For years South Auckland has been crying out for a professional netball team and now they have one.
The Northern Stars are the new kids on the block in this year's domestic netball competition - the ANZ Premiership.
With over 17,000 registered netballers playing throughout the region, South Auckland is one of the biggest and most culturally diverse netball zones in the country.
And of all people coaching them, it's an Australian at the helm.
Julie Hoornweg is regarded as one of the world's best netball coaches, she's guided the Melbourne Vixens to a trans-Tasman title, been named Australian coach of the year twice, and had two successful stints as the coach of the Fijian national team.
She's now chancing her arm in South Auckland, home to the one of the world's largest multi-cultural communities.
The team itself is a reflection of that community, captain Leana de Bruin was born in South Africa, shooter Maia Wilson and defender Kayla Cullen are of Maori descent, Malia Vaka has Tongan heritage and import Afa Rusivakula is from Fiji.
Hoornweg said it's important to her and the franchise to build their culture around its diversity.
"It just gives you your own identity, it enriches your lives, it gives you some structure and some discipline.
"I love all that, loved being in Fiji, love being over here, unfortunately in Australia we don't quite have that same culture and that sense of who we are," Hoornweg said.
Netball New Zealand is fully funding the Stars in their first year in the competition, a clear sign it believes there's value in developing a professional team in South Auckland.
Counties Manukau Sport chief executive Russell Preston said the Stars inclusion in the competition is fantastic, though a long time coming.
He said giving youngsters closer access to professional athletes is exactly what South Auckland needs but he believes it benefits Netball New Zealand even more.
"That's what those players need when they take the next step up into the international netball.
"If they're continuously put under pressure locally, the transition into international competition, the gap doesn't become so wide."
The Stars will by no means be easy beats in the competition, boasting four past and present Silver Ferns in their 10-woman playing roster.
But as much as it's about competitiveness, Hoornweg is intent on developing a team South Aucklanders can be proud of off the court.
"Some of our elite netballers are just fantastic women in terms of their daily lives and positions they hold so it just prepares you for a fantastic life.
"If we can give some of the young girls from this region a pathway or some role models to look up to, fantastic.

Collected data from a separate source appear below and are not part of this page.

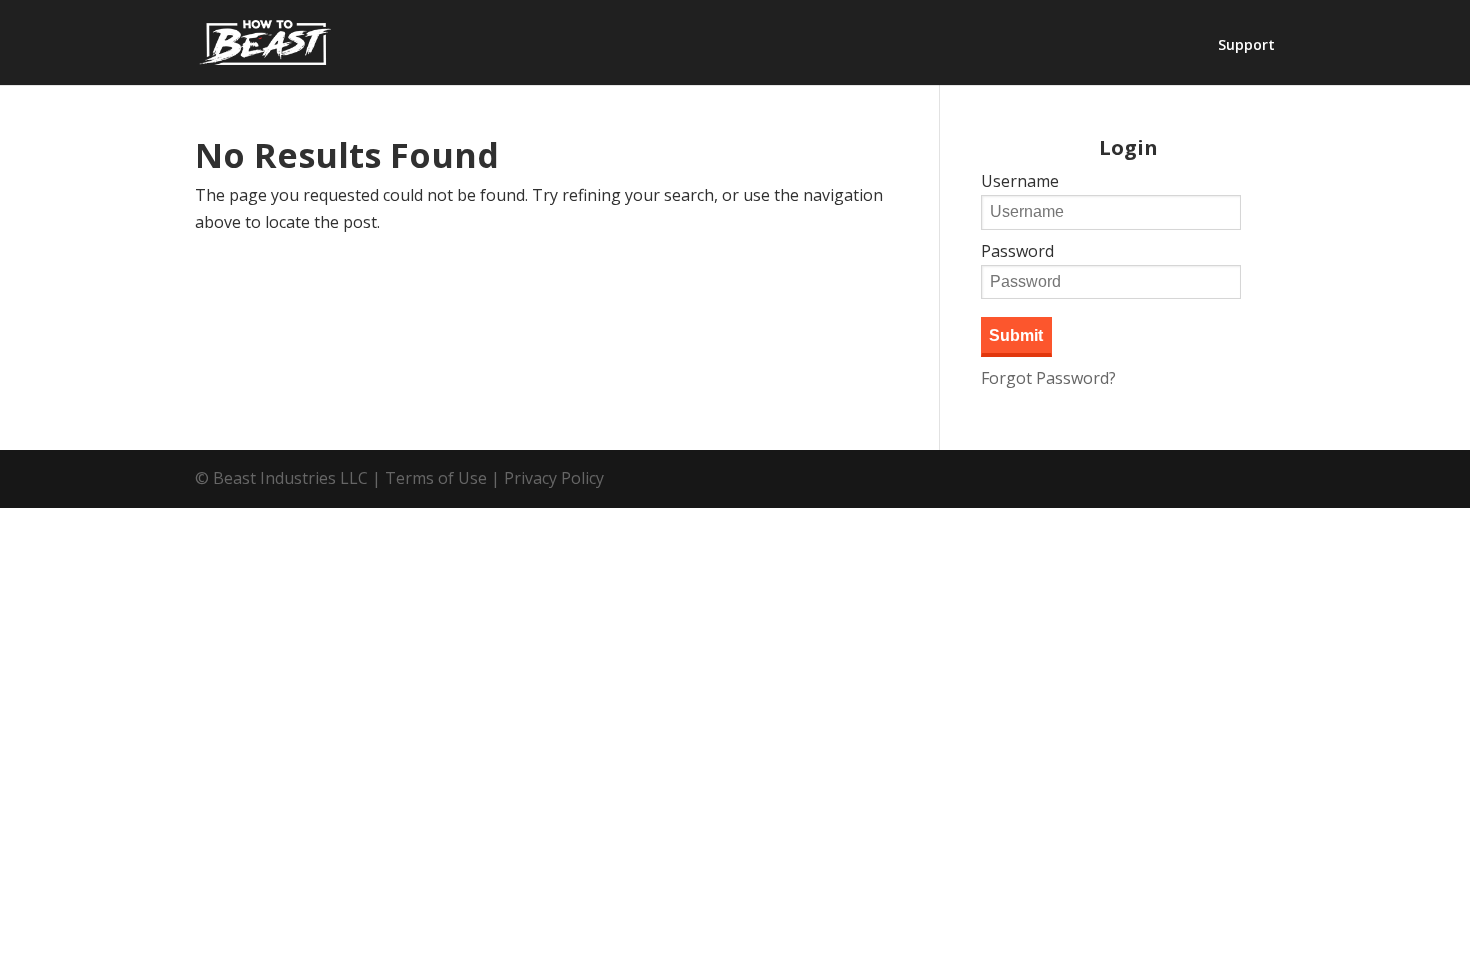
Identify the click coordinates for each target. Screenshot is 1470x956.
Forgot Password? (1048, 378)
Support (1246, 46)
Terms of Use (436, 478)
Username (1020, 181)
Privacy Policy (554, 478)
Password (1017, 251)
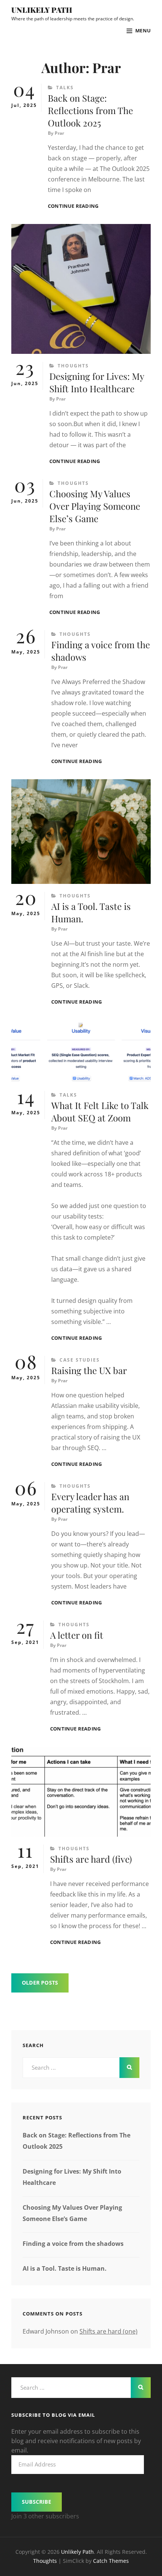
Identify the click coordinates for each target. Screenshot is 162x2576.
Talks (65, 87)
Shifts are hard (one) (108, 2331)
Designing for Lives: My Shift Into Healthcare (96, 382)
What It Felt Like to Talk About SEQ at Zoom (99, 1111)
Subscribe (36, 2501)
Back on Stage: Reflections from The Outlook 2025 (90, 110)
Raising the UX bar (89, 1370)
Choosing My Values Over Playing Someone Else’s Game (94, 505)
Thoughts (73, 366)
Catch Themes (111, 2560)
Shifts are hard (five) (91, 1859)
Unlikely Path (41, 10)
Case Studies (80, 1360)
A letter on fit (76, 1635)
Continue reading (73, 206)
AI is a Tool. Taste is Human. (65, 2268)
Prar (59, 133)
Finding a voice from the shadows (73, 2243)
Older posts (40, 1982)
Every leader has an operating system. (90, 1502)
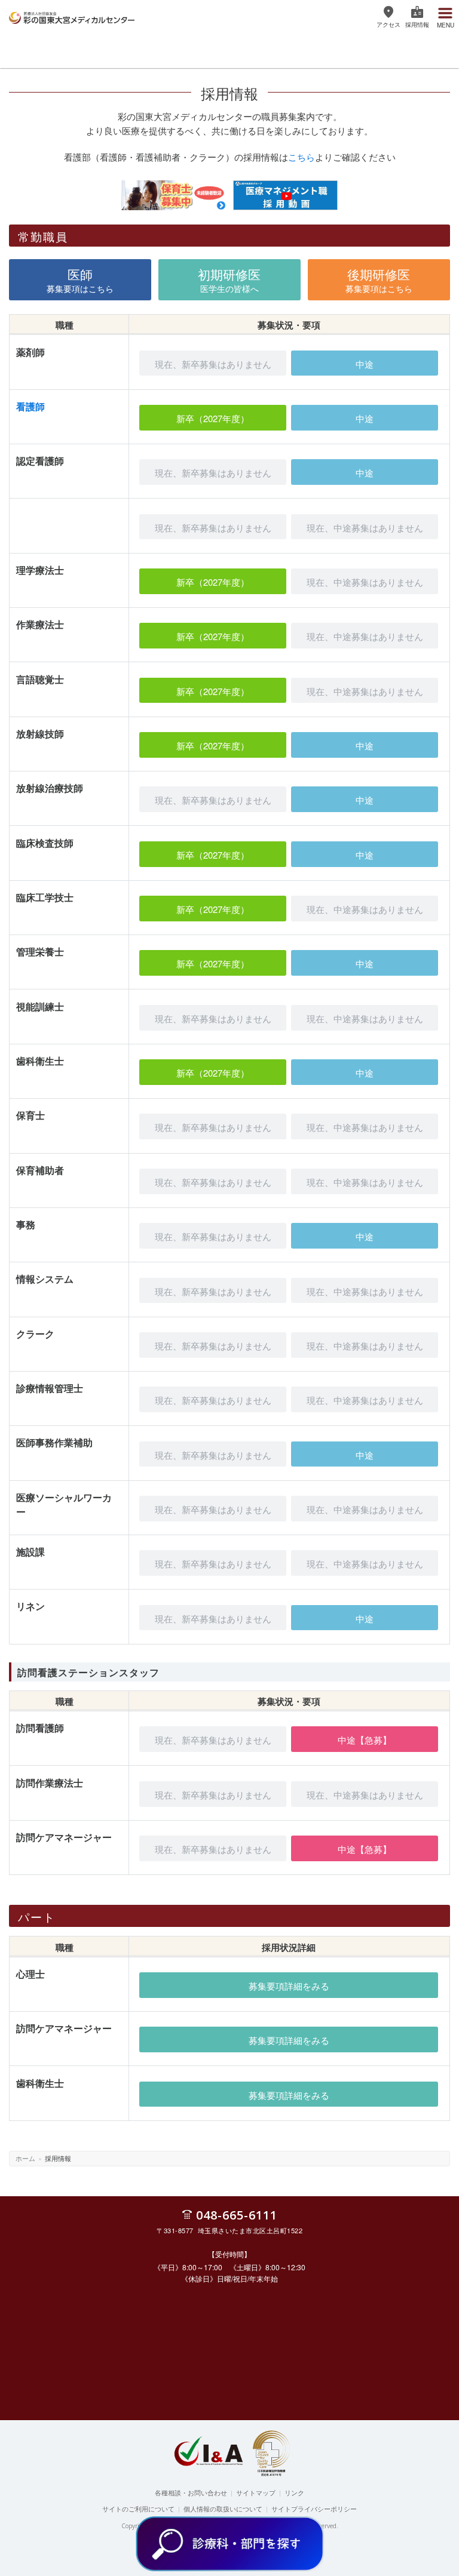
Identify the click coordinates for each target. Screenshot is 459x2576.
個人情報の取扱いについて (222, 2508)
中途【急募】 (364, 1739)
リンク (294, 2492)
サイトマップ (256, 2492)
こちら (301, 156)
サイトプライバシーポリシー (314, 2508)
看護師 (30, 406)
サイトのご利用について (138, 2508)
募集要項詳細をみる (289, 1985)
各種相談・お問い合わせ (191, 2492)
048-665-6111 (236, 2214)
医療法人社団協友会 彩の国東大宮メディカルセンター (71, 16)
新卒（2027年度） (212, 418)
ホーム (25, 2158)
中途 (365, 364)
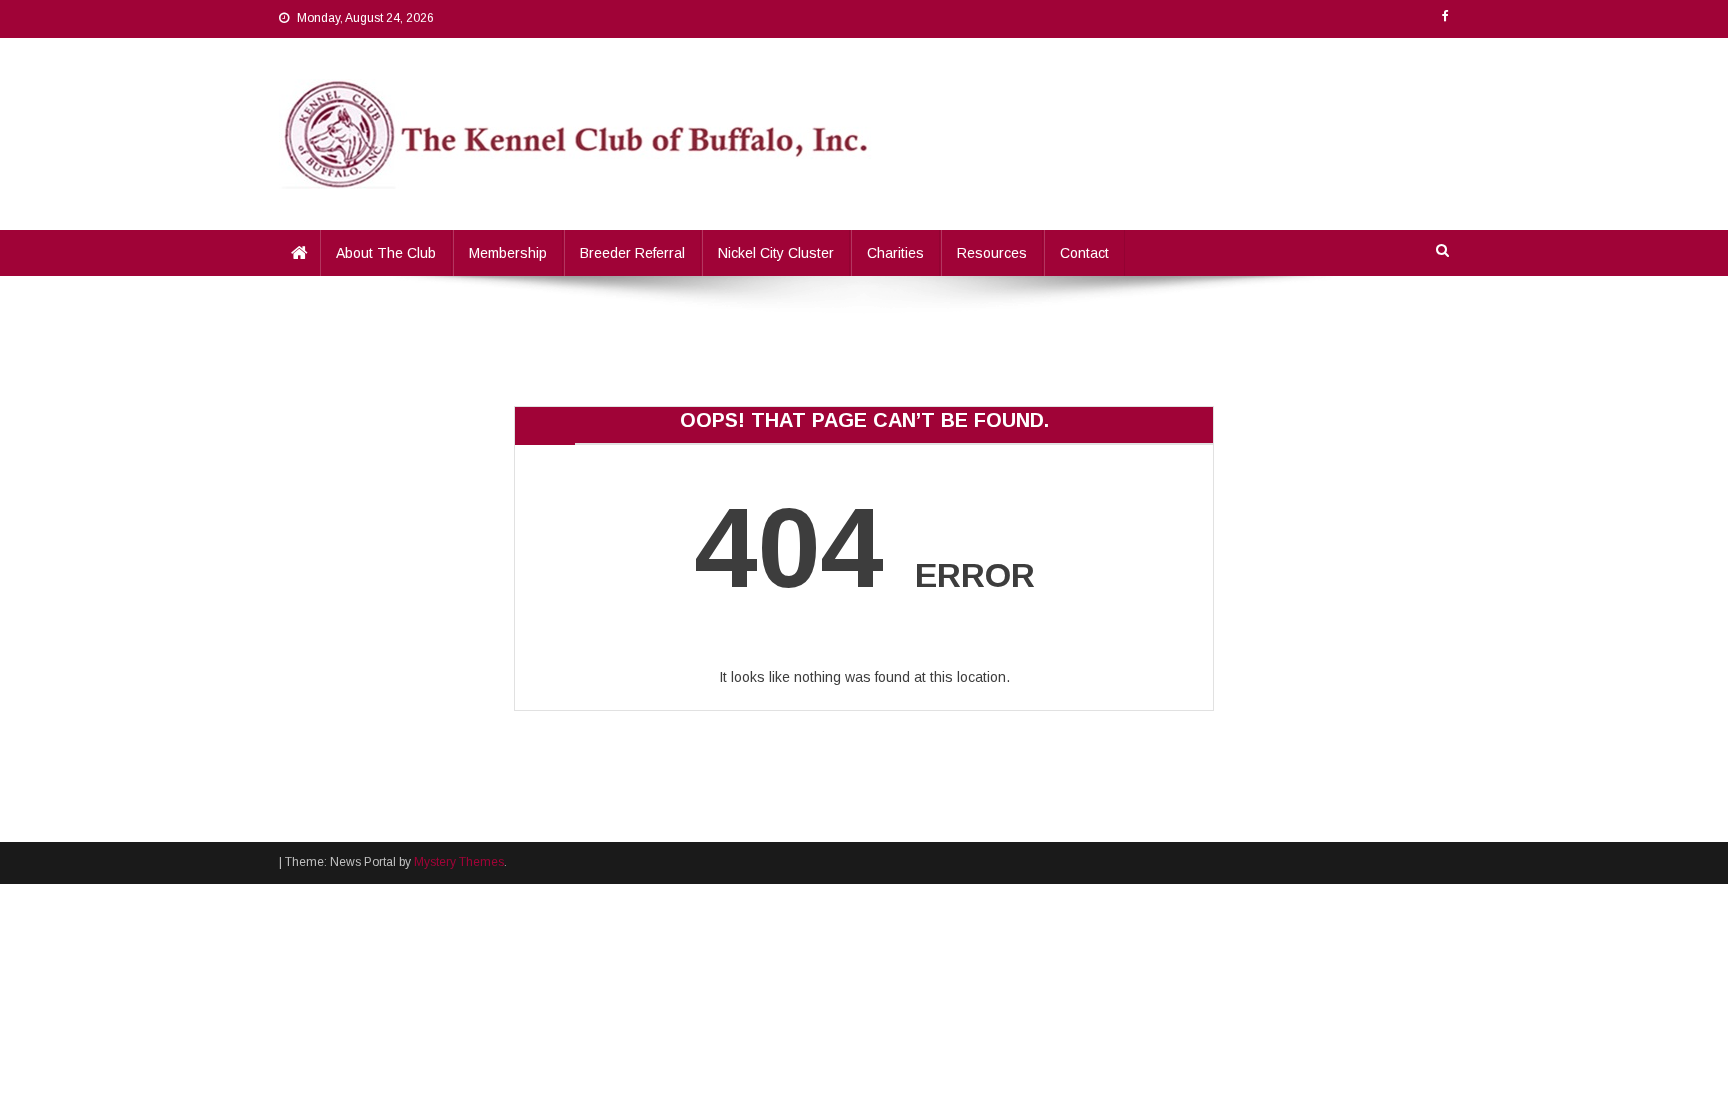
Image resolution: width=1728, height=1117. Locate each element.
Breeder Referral (632, 253)
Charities (895, 253)
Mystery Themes (459, 862)
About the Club (386, 253)
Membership (508, 253)
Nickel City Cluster (776, 253)
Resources (992, 253)
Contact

And we also want them participating, so if they see them and want to paly the game even better," Hoornweg said.
Malia Vaka, a born and bred South Aucklander spent her teenage years living in Australia, so she's used to her coach's accent, but even she says some of Hoornweg's Aussie sayings have caught her off guard.
"She uses her Aussie words out on the court and we're always like "ah can you explain that?"
"She uses bork, so borking but we call it fake, so we kind of correct her and she changes it which is pretty good."
The players won't mind changing some of Hoornweg's sayings, as long as it brings them her proven success.